Can you give the entries from the line containing "ajourjob.ch (746, 732)" through the end of the entries as a two-column CSV with the columns "target" and "answer"? Use one row per entry, put each value in its own quoted field, and turn any line breaks into spaces.

(Word and item position data)
______

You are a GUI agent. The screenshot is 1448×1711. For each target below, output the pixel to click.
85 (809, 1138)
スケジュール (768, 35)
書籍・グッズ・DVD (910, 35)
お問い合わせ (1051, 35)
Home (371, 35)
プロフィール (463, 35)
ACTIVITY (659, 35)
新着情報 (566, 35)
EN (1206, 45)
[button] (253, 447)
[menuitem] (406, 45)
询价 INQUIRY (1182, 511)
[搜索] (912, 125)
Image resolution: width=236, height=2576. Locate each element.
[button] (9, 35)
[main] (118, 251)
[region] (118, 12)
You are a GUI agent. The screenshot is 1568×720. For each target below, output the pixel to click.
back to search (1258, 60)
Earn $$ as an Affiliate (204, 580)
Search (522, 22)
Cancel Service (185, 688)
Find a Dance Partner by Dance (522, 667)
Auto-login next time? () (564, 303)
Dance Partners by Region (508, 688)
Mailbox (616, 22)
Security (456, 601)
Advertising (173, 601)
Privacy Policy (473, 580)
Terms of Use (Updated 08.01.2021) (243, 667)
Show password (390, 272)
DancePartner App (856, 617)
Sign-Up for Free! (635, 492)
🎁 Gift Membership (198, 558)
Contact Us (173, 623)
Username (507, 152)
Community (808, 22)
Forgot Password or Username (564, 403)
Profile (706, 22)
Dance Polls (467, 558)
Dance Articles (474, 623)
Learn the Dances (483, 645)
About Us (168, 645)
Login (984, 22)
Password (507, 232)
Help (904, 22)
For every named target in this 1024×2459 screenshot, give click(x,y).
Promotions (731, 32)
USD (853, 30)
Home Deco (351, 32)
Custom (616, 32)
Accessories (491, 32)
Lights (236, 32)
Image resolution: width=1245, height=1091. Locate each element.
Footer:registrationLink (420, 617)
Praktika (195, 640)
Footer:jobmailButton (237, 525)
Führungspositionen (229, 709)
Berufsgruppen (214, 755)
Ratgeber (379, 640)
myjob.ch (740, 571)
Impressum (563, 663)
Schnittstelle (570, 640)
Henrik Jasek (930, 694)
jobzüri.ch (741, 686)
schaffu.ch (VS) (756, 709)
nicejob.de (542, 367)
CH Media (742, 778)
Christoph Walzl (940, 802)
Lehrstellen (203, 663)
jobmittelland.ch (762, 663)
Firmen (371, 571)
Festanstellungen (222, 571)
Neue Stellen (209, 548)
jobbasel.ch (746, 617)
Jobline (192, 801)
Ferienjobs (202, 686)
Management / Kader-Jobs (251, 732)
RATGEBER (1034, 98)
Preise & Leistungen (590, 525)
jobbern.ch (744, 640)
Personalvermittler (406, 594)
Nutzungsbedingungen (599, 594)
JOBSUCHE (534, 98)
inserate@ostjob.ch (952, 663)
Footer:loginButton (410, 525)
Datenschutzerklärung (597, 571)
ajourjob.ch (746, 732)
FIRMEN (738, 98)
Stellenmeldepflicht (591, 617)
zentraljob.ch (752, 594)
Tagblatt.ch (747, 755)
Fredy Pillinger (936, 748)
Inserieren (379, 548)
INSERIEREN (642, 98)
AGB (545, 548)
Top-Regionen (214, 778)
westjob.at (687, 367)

______

* Solution to this problem:
target,answer
"ajourjob.ch","(746, 732)"
"FIRMEN","(738, 98)"
"Stellenmeldepflicht","(591, 617)"
"zentraljob.ch","(752, 594)"
"Tagblatt.ch","(747, 755)"
"Fredy Pillinger","(936, 748)"
"Inserieren","(379, 548)"
"INSERIEREN","(642, 98)"
"AGB","(545, 548)"
"Top-Regionen","(214, 778)"
"westjob.at","(687, 367)"